Problem statement:
Exactly the lines from the one containing "Task: Click the 'end:' parameter hint" through the end of the data, and nothing more, should be retyped; pictures stay out.

Stored data entries:
------------

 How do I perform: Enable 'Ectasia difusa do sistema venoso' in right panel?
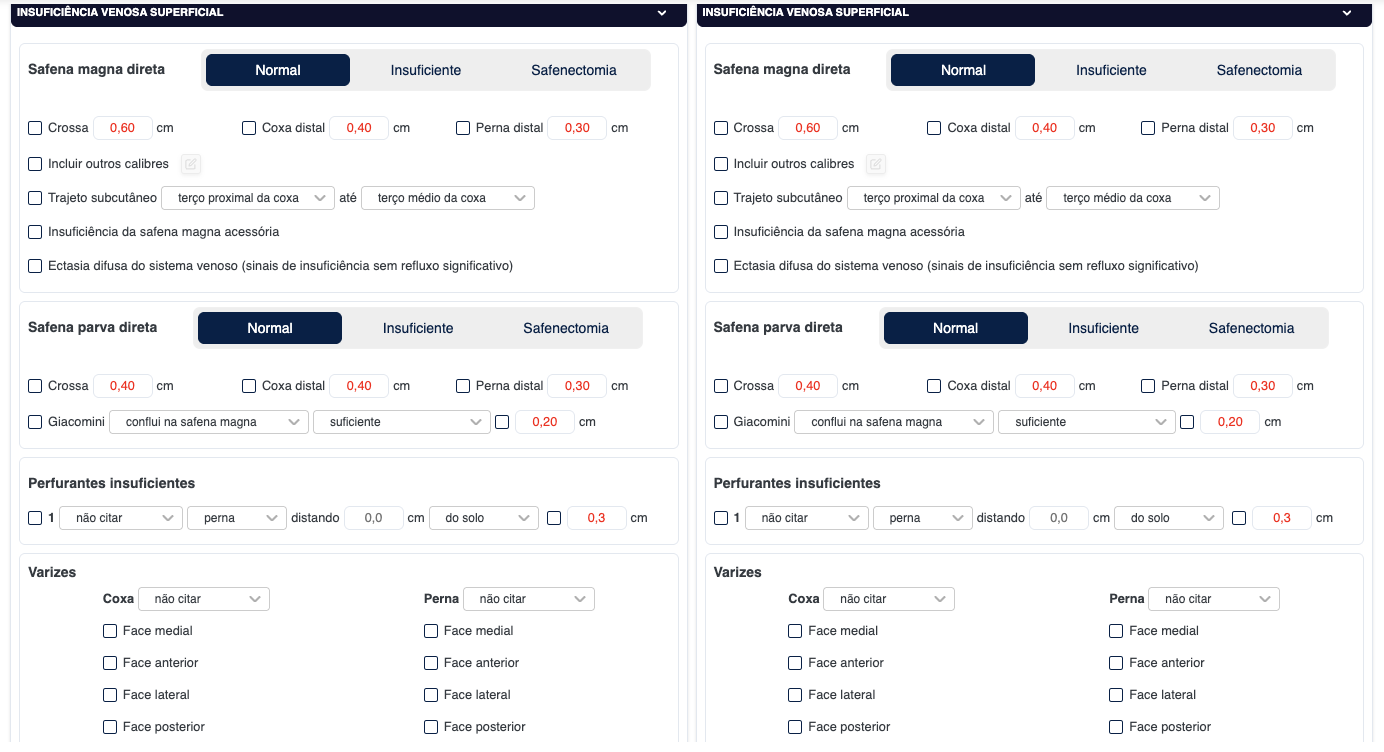(x=721, y=266)
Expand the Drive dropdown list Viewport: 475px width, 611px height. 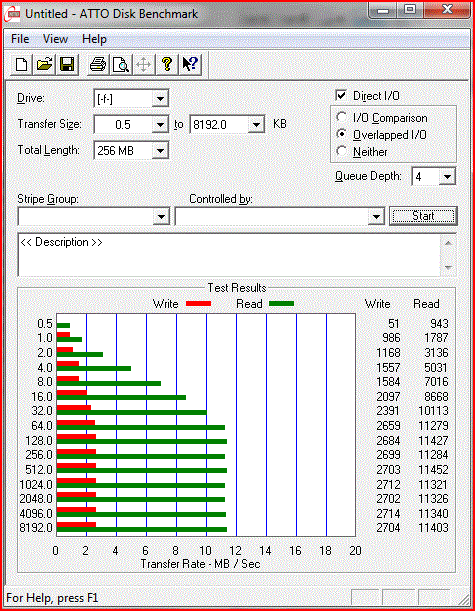pyautogui.click(x=160, y=99)
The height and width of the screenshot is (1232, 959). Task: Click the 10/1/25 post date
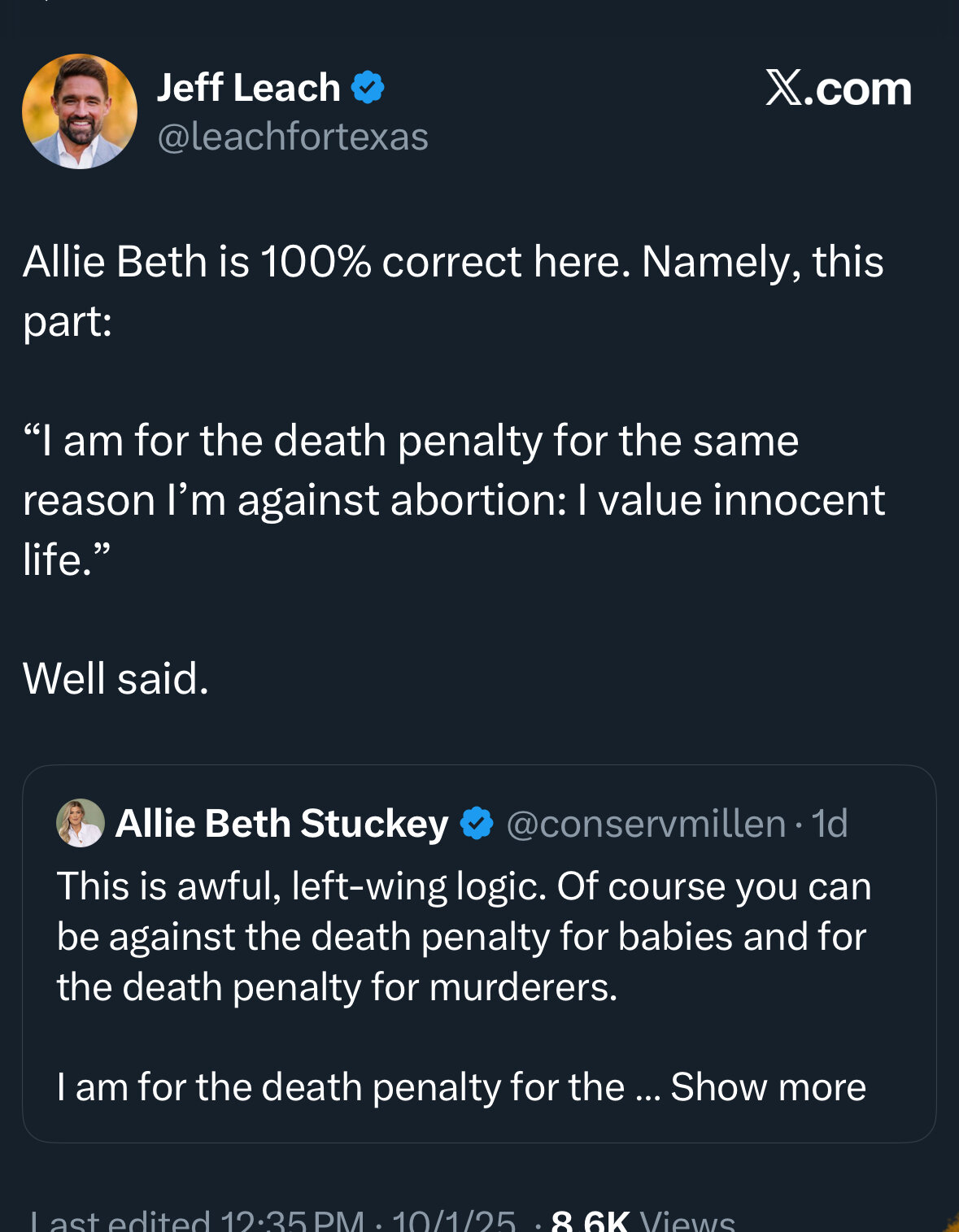point(454,1221)
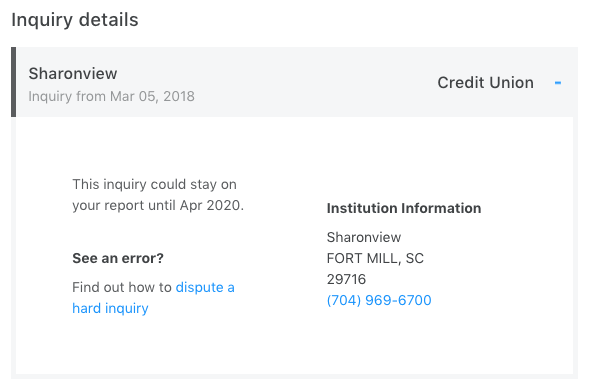Call the (704) 969-6700 phone number link
Viewport: 590px width, 390px height.
(x=379, y=300)
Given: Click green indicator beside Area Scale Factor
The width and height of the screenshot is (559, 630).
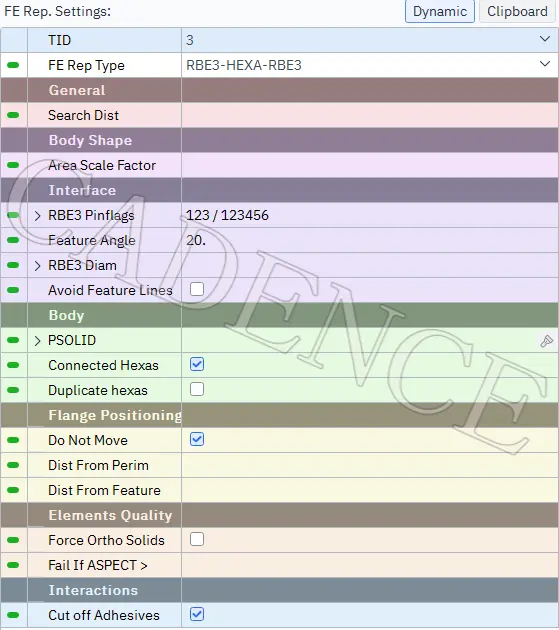Looking at the screenshot, I should tap(13, 165).
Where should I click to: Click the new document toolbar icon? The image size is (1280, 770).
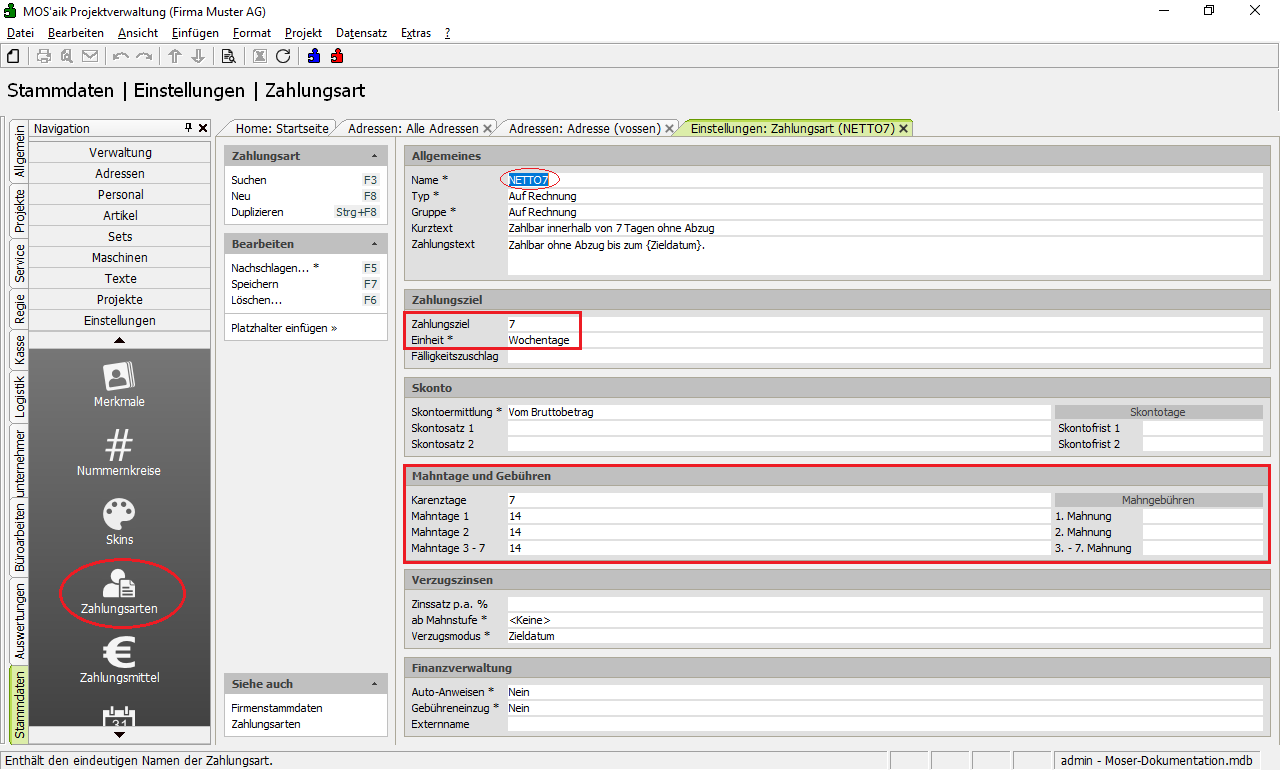(13, 56)
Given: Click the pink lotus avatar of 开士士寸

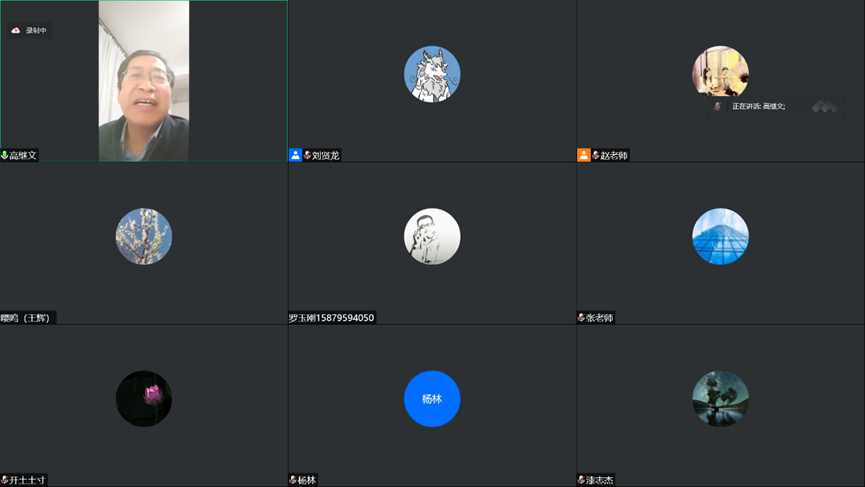Looking at the screenshot, I should [x=144, y=398].
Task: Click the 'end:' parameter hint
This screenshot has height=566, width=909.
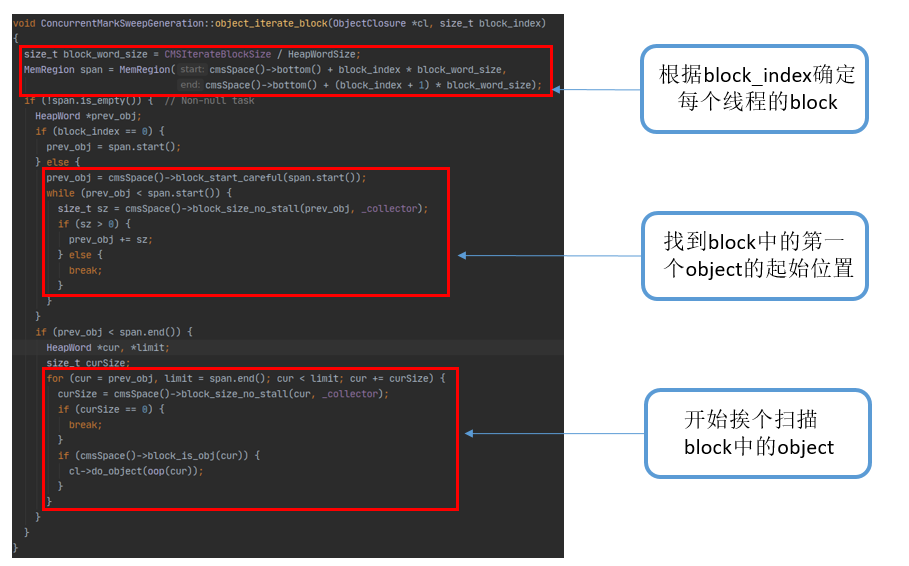Action: (x=190, y=85)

------------

Response to this exercise:
Task: Click the 'end:' parameter hint
This screenshot has height=566, width=909.
Action: (x=190, y=85)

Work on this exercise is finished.